Published: 2016-10-16 10:52:00
Updated: 2016-10-16 11:05:05
Posted October 16
Goldsboro, N.C. — Home repairs were underway in Goldsboro Sunday morning as water levels in the Neuse River started to decrease.
It was more than a week ago that heavy winds and rain from Hurricane Matthew displaced families from their homes, but the residences of many people east of the Triangle are still partially underwater.
"We do still have a number of towns at major flood stage," said WRAL meteorologist Elizabeth Gardner. "Some of the water levels will start to come down this week, but many will stay at flood stage through the end of the week."

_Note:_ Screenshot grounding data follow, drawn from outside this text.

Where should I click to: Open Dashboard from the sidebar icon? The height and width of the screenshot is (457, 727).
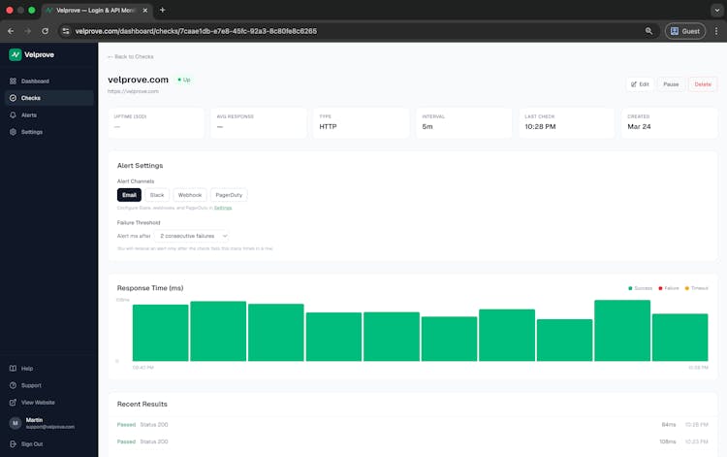13,82
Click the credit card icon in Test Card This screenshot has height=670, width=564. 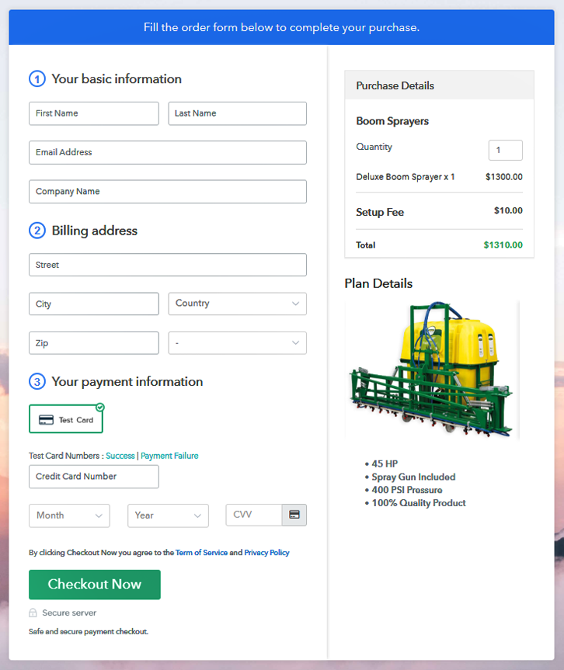click(x=46, y=420)
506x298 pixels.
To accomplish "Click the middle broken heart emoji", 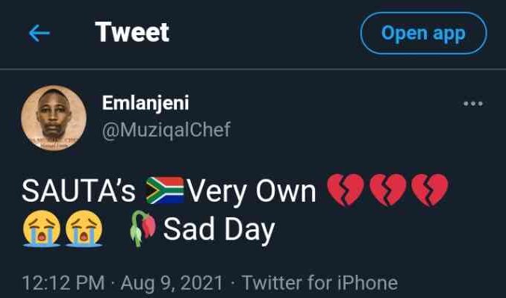I will 387,190.
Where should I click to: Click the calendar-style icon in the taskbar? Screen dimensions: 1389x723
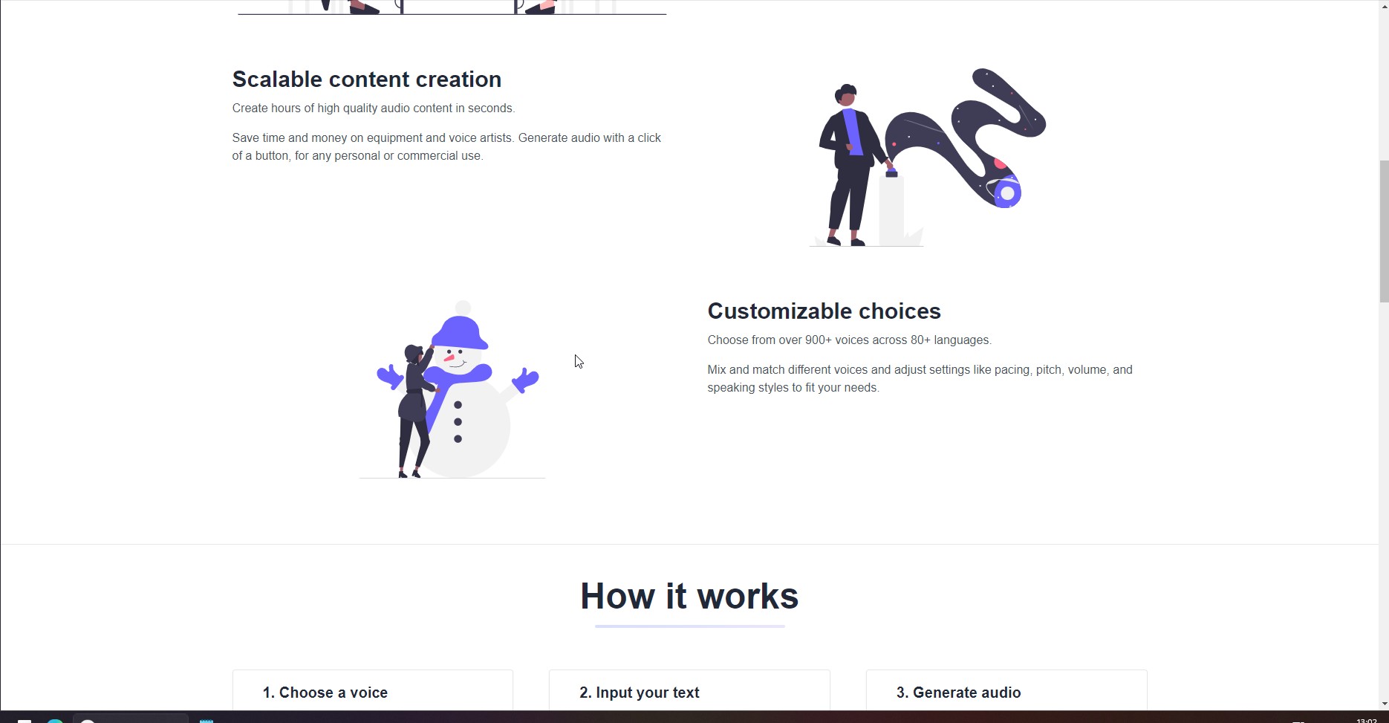[x=206, y=719]
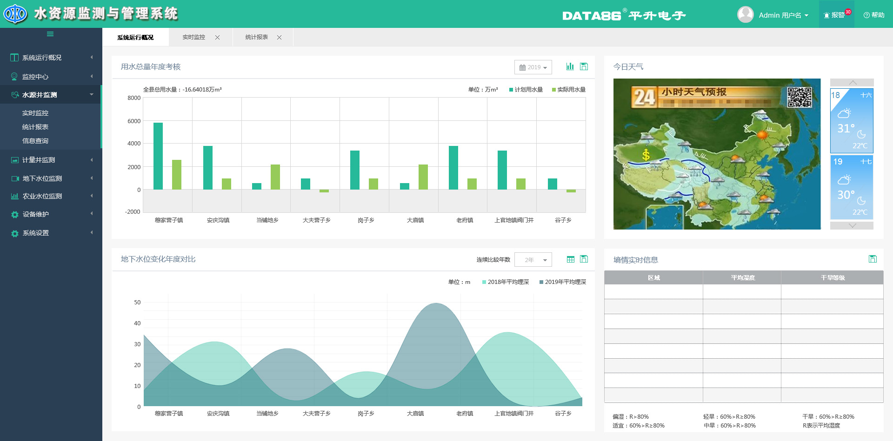Image resolution: width=893 pixels, height=441 pixels.
Task: Click the 24-hour weather forecast map
Action: coord(717,154)
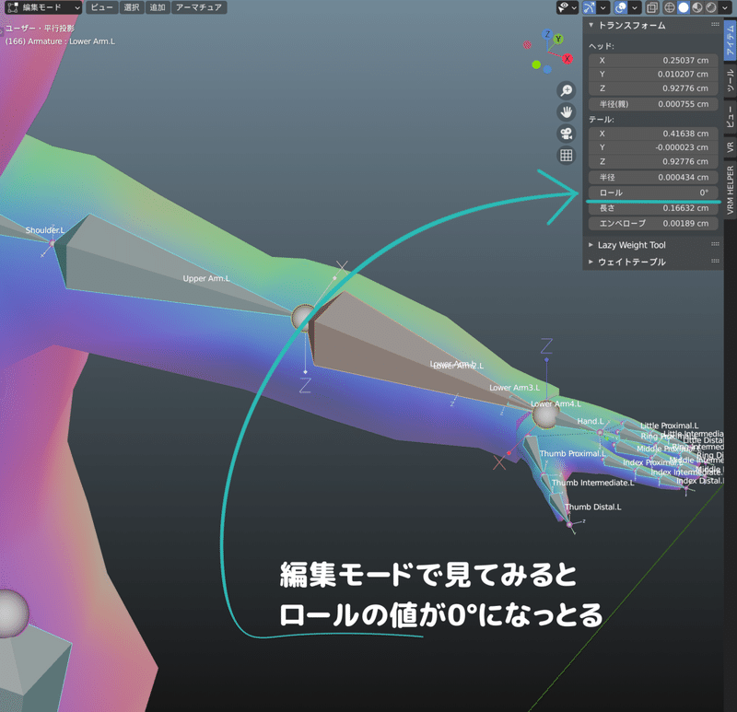Select the Zoom magnifier icon in viewport

click(x=566, y=91)
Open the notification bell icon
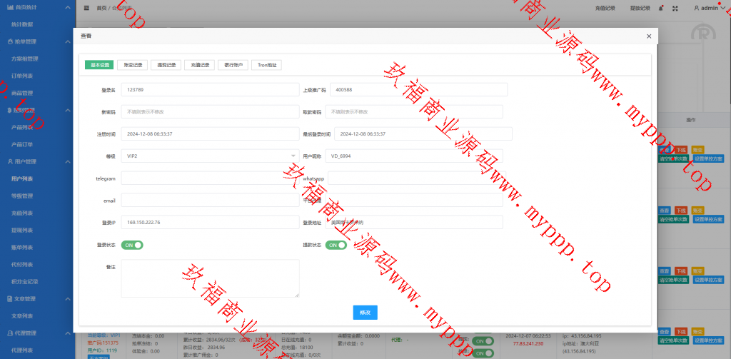This screenshot has width=731, height=359. click(661, 8)
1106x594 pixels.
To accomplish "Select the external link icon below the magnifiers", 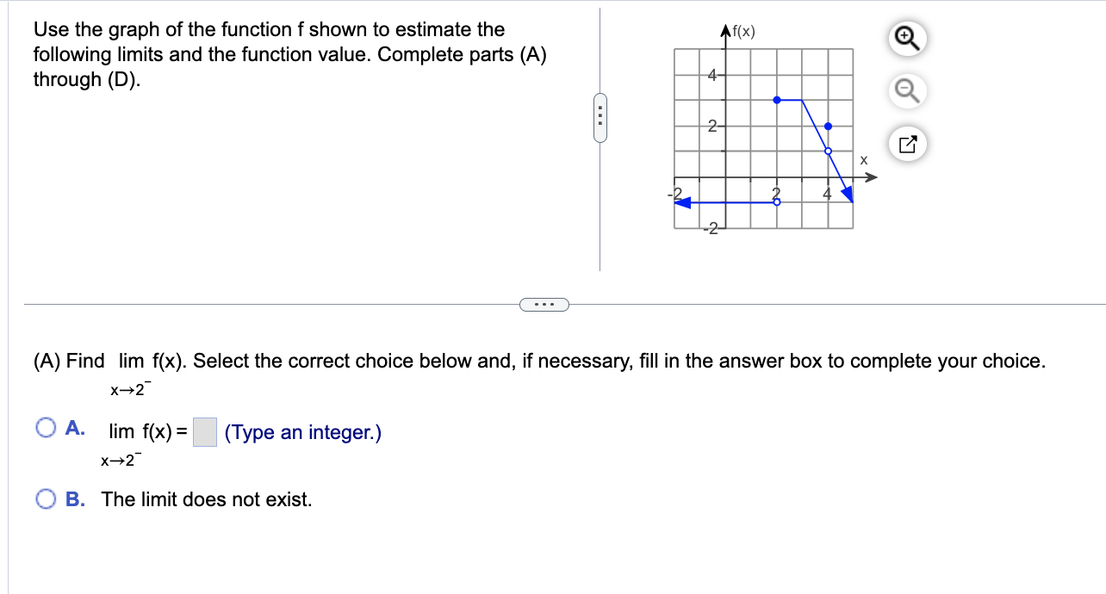I will tap(906, 144).
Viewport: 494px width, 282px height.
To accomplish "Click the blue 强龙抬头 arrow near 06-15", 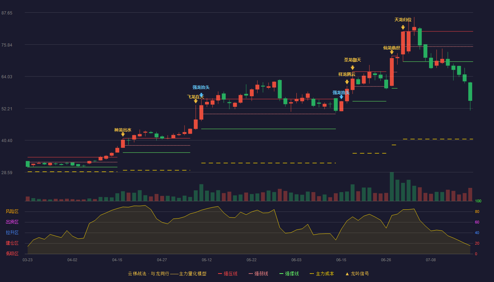I will click(341, 97).
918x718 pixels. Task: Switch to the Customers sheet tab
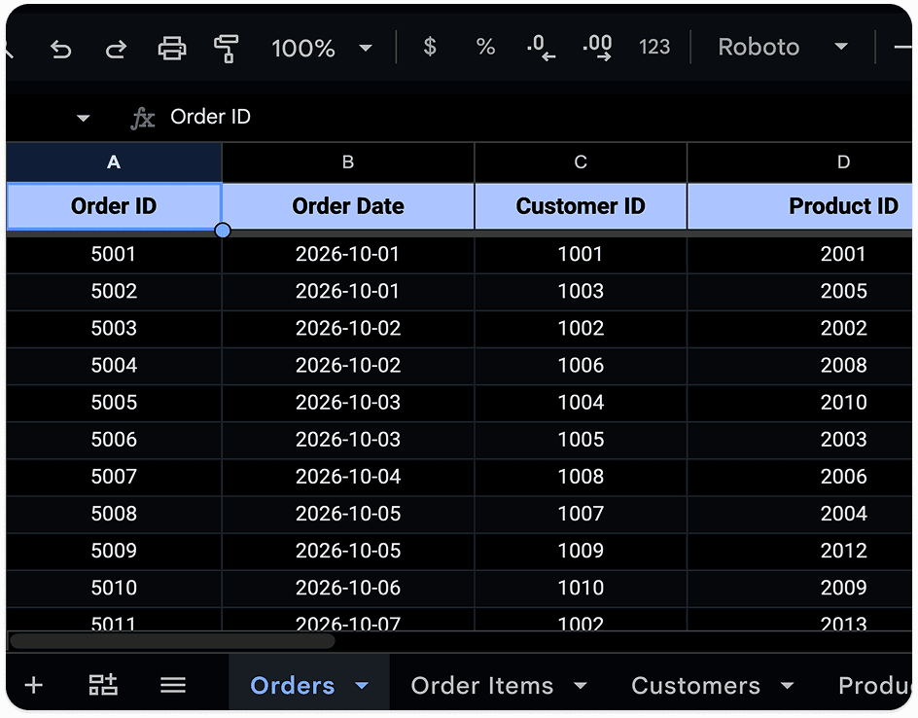pos(695,685)
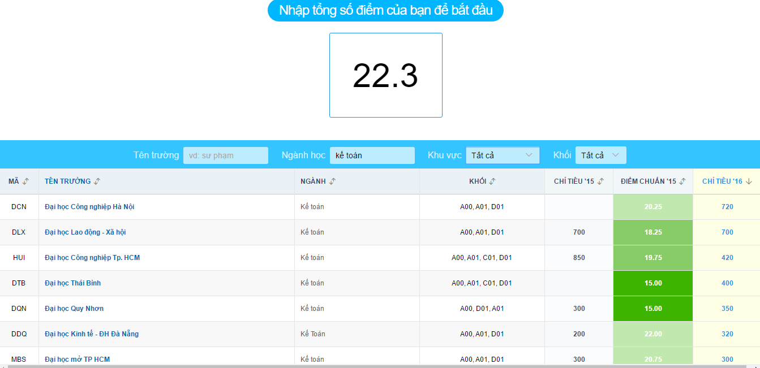Click Đại học Kinh tế - ĐH Đà Nẵng
The image size is (760, 368).
[92, 334]
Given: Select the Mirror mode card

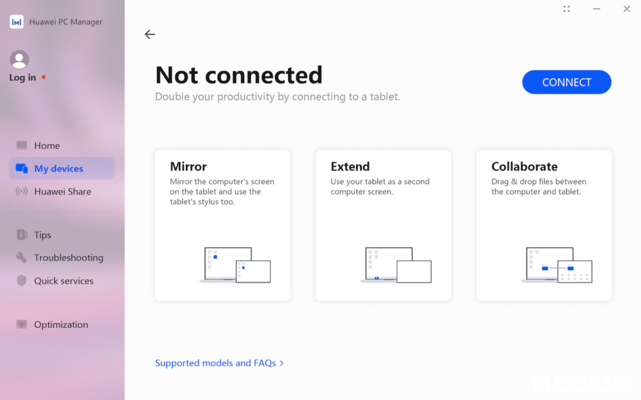Looking at the screenshot, I should [222, 225].
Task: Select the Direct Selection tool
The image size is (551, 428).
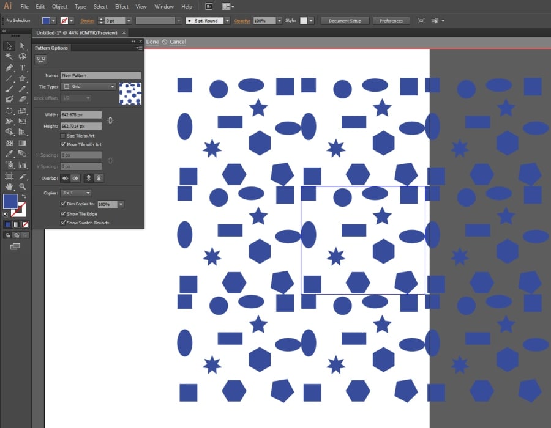Action: click(22, 46)
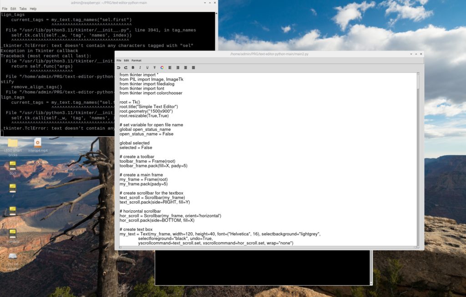Toggle underline formatting in the toolbar
Screen dimensions: 466x297
[x=147, y=68]
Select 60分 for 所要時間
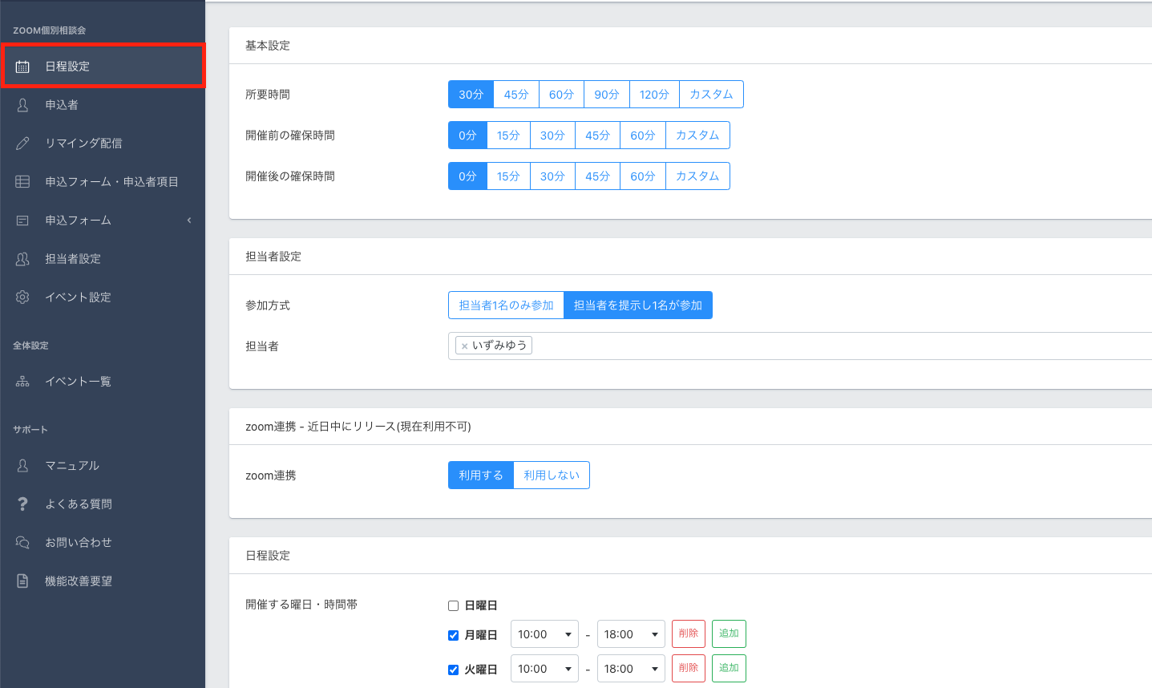The width and height of the screenshot is (1152, 688). click(x=561, y=95)
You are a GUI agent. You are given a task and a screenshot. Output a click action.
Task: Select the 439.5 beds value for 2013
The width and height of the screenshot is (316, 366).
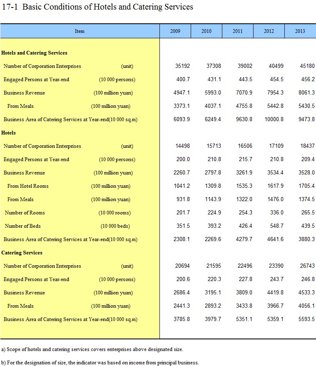click(x=308, y=226)
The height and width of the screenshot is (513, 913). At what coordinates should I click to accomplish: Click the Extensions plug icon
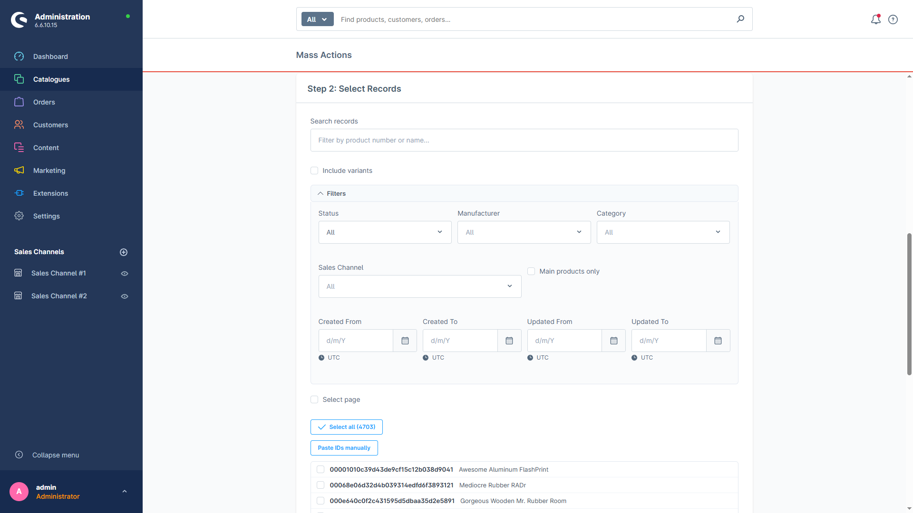pos(19,193)
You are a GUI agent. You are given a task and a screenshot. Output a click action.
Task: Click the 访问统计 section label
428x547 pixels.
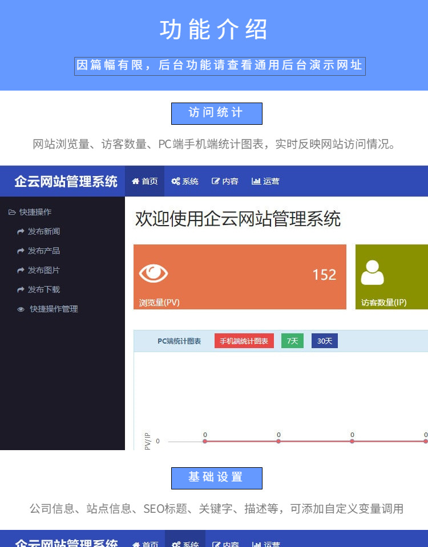tap(216, 113)
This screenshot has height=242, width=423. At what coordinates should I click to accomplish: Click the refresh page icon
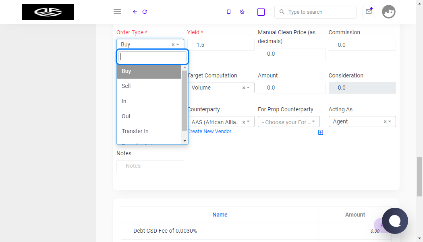pos(145,12)
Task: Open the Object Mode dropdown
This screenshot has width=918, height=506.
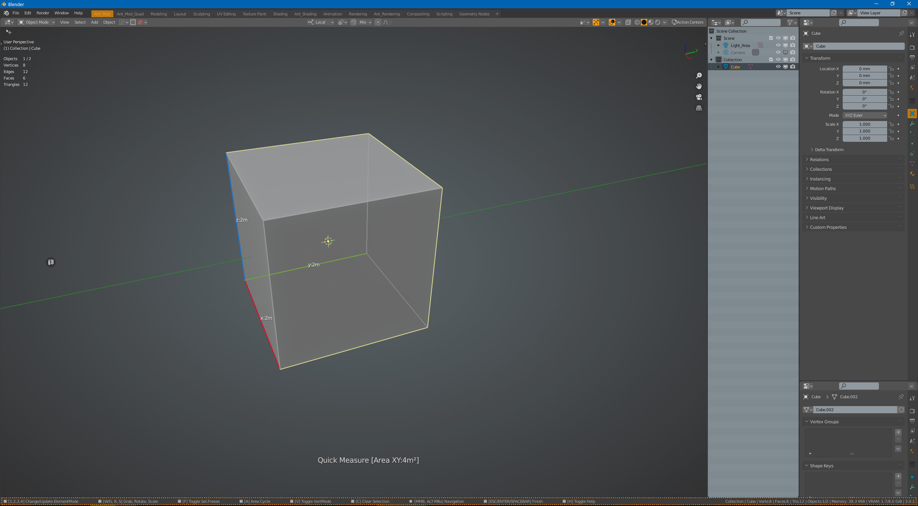Action: (x=37, y=22)
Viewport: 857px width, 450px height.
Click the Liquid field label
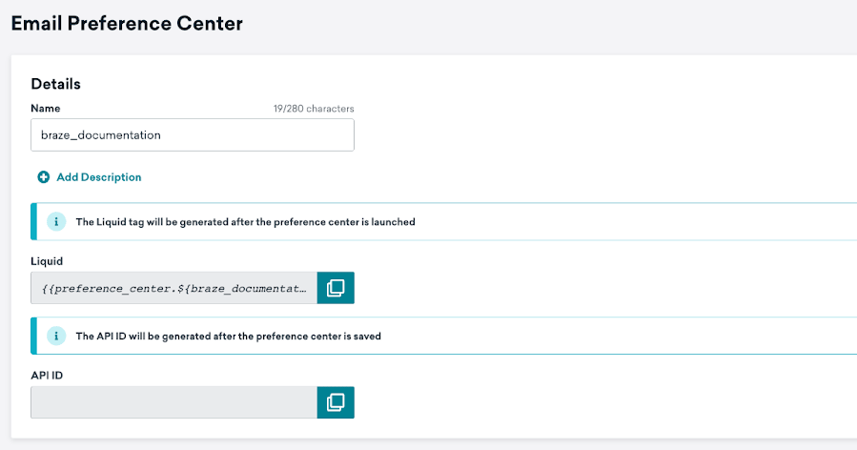pyautogui.click(x=47, y=261)
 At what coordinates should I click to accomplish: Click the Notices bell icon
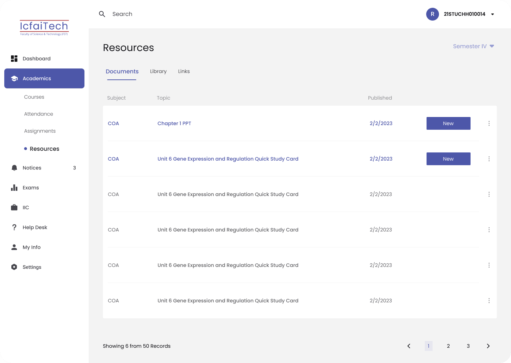14,168
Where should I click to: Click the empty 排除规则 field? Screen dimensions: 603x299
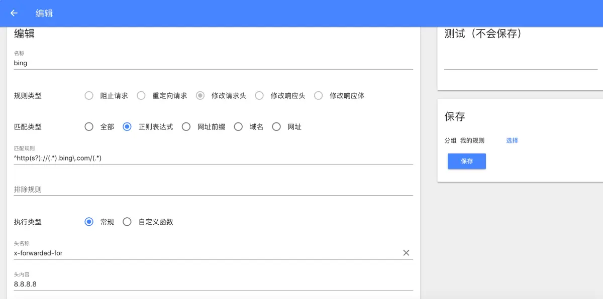point(201,190)
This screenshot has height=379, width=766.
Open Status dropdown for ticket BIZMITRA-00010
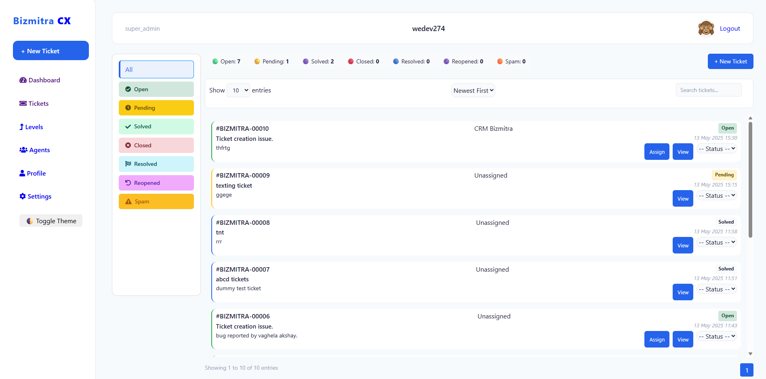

The numbers surrounding Hurricane Mathew's destructive path through North Carolina are still growing. Gov. Pat McCrory said in his latest briefing that storm-related deaths in the state are at 26, and more than 2,300 water rescues have been performed since last weekend.
Gov. McCrory also stated that a long-term recovery plan will be announced soon, saying that the federal government has paid out nearly $9 million to support storm victims.
In each affected county, numerous volunteers and community groups are also working hard to help hundreds of victims who were forced to abandon their homes after Matthew. A lot of them are living in emergency shelters, unable to return to their homes because of flood damage.
"I don't know what tomorrow's going to bring," said James Crawford, a Goldsboro resident. Crawford and his wife Clarissa are living in hotel room while their home of 29 years is undergoing major repairs.
Nearby, crews are sawing away the drywall, wood and insulation in Debbie Seagroves' home that was soaked last week. It will be weeks until her living room is livable again.
"It looked like a raging river [in my home]," she said.
This damage in Goldsboro is a result of upriver flooding from the Neuse River, which crested at just over 28 feet in Kinston over the weekend.
The river, which was measured at 27 feet Sunday morning, is expected to fall to 25 feet by Monday, but it will be weeks until some victims can return to a dry home.